Capire quali siano i loschi piani che il presidente turco cova nella propria mente malata, pensando al suo recente coinvolgimento nella guerra che da troppi mesi si sta combattendo in terra libica, è utile. Lo è soprattutto a chiarire chi sia l’uomo che ha trasformato una Turchia laica e aperta all’Occidente nello spettro di se stessa. Per farlo riprendiamo parte di ciò che scrivono quelli di “Rojava resiste” su Telegram, il prezioso canale d’informazione sul Vicino e Medio Oriente e di solidarietà con la rivoluzione confederale in Siria del Nord.
Pensando alle recenti mosse dell’attuale governo turco è chiaro che, nel suo agire, vi sia una strategia mirata. Perseguita con unico scopo: rimanere a galla a livello internazionale. Restando aggrappati con i denti e con le unghie al potere. Erdogan ci sta riuscendo con ogni mezzo lecito e illecito, così come ci pare ancor più evidente leggendo ciò che scrive “Rojava resiste”, che ha particolarmente a cuore la questione curda, il dramma di un popolo vessato in primo luogo proprio dalla Turchia dell’attuale presidente:
“Il 2 gennaio il parlamento di Ankara ha votato a favore della missione militare turca in Libia, a sostegno del governo tripolitano di Al Sarraj, secondo l’accordo bilaterale del 27 novembre scorso. Ieri è iniziato il dispiegamento delle truppe di Erdogan a Tripoli.
Dopo la guerra in Siria del Nord, l’apertura del secondo fronte libico permetterà a Erdogan e al governo AKP-MHP un doppio vantaggio sul fronte interno e sul piano geopolitico: in primis, la mobilitazione nazionalista e l’ulteriore torsione autoritaria, consolidando un consenso eroso dalla pesante crisi economica che vive il paese.
Pilastro fondamentale il tema profughi: l’accordo con Tripoli consegna di fatto ad Ankara il controllo della seconda principale rotta di migranti verso l’Europa – dopo la Siria -, ottenendo il monopolio sulla gestione dei flussi. Oltre a rappresentare un’altra colonia di deportazione per i 4 milioni di profughi presenti in Turchia.
Il fronte libico è una valvola di sfogo anche per le migliaia di jihadisti alleati di Erdogan, che proprio in Turchia hanno conti correnti, appoggi logistici, armi, sostegno e che risultano sempre più irrequieti verso gli accordi del Sultano con Mosca e Damasco. A combattere per Al Sarraj, cioè per il governo sostenuto da Nazioni Unite (e Italia), andranno i tagliagole delle bande jihadiste di Hay’at Tahrir al-Sham.”
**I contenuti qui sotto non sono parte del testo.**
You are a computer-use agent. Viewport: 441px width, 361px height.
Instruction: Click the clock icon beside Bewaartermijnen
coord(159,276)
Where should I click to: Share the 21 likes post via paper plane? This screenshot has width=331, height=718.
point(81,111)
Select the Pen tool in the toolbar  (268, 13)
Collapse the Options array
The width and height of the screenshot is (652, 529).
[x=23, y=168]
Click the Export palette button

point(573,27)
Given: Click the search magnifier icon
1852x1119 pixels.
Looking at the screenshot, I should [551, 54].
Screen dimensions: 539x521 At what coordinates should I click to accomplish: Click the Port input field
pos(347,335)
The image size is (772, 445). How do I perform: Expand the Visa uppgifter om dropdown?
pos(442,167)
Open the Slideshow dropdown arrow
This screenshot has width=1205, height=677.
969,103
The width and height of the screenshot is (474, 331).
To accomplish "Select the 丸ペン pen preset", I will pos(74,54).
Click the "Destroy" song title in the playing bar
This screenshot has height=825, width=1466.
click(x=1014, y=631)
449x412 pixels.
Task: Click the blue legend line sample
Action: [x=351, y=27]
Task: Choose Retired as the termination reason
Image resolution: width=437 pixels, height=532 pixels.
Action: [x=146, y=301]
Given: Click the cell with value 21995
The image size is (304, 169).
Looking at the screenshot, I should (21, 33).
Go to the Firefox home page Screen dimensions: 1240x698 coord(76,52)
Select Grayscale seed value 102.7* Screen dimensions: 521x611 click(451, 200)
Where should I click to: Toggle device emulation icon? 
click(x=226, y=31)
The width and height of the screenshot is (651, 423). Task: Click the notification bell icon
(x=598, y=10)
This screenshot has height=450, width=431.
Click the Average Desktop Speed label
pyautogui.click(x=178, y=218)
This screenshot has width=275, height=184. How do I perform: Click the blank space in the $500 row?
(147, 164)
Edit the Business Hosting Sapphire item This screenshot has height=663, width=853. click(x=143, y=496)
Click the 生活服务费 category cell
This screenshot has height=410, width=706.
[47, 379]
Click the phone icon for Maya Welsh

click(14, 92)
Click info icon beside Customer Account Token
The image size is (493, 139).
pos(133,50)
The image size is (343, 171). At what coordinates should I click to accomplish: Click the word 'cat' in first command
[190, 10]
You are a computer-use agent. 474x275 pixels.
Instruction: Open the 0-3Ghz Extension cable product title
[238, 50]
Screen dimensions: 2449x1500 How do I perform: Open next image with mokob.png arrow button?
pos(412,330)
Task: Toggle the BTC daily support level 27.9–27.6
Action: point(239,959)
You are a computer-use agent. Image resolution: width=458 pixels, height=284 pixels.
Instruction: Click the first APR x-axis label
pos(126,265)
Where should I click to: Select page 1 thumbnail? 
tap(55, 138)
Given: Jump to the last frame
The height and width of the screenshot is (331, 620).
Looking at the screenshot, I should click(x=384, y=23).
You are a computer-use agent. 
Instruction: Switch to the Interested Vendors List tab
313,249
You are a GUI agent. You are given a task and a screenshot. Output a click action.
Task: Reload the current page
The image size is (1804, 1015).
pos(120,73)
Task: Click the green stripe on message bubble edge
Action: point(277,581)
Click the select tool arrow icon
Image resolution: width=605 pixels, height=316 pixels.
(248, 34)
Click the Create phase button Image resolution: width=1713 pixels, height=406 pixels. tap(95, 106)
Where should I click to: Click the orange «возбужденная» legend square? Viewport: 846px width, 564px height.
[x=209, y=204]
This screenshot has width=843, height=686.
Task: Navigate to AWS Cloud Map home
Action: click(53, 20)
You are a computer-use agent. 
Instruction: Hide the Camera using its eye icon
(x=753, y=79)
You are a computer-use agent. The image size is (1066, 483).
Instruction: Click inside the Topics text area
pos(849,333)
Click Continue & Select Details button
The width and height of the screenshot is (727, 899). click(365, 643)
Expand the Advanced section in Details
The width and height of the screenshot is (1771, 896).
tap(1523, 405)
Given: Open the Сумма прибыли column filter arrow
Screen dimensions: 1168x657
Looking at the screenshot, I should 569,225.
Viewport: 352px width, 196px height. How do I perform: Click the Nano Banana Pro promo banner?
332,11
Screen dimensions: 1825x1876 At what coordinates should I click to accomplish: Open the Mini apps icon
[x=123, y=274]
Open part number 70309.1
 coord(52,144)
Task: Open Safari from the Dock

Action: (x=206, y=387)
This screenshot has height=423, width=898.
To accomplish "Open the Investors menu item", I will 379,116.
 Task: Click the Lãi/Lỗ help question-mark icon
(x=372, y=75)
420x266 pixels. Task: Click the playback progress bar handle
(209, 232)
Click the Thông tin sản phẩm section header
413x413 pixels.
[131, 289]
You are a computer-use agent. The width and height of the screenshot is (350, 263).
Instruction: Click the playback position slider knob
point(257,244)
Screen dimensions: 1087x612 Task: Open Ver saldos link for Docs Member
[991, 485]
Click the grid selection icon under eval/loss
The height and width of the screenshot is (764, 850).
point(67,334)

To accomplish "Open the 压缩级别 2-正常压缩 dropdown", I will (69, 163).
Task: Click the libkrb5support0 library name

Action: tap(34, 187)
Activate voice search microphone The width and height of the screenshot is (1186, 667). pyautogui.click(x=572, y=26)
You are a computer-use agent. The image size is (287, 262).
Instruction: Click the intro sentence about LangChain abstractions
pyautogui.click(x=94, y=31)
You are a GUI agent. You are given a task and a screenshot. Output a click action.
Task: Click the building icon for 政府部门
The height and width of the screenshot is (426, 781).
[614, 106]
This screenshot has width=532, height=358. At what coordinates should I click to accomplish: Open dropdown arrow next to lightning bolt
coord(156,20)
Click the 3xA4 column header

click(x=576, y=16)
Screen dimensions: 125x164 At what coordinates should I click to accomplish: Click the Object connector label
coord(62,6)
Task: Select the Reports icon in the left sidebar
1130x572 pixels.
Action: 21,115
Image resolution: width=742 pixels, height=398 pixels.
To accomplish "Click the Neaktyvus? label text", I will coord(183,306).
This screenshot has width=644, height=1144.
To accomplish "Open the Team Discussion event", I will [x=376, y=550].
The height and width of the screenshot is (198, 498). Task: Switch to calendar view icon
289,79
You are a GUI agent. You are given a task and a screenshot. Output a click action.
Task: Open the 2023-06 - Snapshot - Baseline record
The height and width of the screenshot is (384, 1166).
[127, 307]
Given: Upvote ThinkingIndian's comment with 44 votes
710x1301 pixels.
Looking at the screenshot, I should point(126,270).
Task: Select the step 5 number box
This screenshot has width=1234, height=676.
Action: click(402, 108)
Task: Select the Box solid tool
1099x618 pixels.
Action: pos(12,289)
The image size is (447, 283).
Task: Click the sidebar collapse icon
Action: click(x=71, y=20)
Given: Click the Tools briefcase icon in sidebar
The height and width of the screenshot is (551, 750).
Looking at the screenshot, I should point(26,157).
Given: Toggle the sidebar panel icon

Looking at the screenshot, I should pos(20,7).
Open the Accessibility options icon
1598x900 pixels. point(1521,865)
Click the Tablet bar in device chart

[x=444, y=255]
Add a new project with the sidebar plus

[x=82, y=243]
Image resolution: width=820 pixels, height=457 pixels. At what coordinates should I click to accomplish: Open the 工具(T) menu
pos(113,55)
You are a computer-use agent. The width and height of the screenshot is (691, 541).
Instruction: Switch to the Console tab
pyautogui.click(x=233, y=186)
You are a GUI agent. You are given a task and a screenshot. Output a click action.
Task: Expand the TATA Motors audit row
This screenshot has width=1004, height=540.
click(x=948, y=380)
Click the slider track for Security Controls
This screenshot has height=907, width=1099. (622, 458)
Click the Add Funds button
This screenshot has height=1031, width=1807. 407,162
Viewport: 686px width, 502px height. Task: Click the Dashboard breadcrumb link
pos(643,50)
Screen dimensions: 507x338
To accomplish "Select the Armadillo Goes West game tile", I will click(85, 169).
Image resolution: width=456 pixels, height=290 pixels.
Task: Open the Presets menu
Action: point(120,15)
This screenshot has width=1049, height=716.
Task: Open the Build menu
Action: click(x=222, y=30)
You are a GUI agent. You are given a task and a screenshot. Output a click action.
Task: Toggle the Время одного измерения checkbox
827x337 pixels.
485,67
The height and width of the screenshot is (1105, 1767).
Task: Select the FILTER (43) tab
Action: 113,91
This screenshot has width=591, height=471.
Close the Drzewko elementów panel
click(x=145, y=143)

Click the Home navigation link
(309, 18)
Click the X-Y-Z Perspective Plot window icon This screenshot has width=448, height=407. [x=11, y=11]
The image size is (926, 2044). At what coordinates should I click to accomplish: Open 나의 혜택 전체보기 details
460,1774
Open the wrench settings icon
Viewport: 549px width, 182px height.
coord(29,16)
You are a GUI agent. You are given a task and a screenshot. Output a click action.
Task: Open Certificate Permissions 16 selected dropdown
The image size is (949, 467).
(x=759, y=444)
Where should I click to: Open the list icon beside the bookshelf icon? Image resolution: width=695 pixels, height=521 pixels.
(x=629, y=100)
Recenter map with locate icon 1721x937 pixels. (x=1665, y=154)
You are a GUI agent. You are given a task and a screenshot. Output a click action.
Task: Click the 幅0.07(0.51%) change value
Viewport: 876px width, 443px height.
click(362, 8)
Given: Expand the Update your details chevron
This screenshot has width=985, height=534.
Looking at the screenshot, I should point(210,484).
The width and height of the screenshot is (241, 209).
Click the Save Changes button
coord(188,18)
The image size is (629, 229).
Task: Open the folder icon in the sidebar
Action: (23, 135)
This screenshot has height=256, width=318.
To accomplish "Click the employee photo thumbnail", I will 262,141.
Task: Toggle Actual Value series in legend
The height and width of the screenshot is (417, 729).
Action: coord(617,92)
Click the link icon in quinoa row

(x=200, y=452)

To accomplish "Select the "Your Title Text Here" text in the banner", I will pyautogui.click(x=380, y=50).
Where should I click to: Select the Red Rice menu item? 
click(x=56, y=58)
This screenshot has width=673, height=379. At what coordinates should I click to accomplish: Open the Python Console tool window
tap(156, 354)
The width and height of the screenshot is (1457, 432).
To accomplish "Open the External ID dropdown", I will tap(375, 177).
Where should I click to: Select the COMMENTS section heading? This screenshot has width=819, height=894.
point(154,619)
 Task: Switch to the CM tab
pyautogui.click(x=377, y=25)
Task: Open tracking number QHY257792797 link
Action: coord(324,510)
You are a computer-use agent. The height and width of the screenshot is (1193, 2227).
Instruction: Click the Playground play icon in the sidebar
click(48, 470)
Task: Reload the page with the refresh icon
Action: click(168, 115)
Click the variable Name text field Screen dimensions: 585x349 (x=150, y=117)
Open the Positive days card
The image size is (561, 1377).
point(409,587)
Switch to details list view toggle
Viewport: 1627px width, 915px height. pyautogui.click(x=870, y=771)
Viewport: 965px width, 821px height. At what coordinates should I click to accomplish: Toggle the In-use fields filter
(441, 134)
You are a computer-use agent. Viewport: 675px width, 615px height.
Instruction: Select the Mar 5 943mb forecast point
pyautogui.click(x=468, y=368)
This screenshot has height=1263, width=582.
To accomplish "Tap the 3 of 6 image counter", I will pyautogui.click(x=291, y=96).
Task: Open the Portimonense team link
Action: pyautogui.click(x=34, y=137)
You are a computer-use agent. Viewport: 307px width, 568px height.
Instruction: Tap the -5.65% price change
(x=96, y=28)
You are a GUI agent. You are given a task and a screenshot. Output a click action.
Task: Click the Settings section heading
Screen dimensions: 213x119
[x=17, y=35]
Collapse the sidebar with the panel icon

Insomma, uno scenario da far accapponare la pelle. Soprattutto pensando di aver affidato alle mani insanguinate di Erdogan il futuro di milioni di profughi siriani e la gestione dei flussi di migranti non più solo dalla Siria, ma ora anche di quelli in arrivo dalla Libia. È follia pura, che non porterà a nulla di buono. Oltre che il segno di un’Europa in agonia, sempre di più messa all’angolo rispetto alle questioni strategiche e ai conflitti che infiammano il mondo intorno a noi.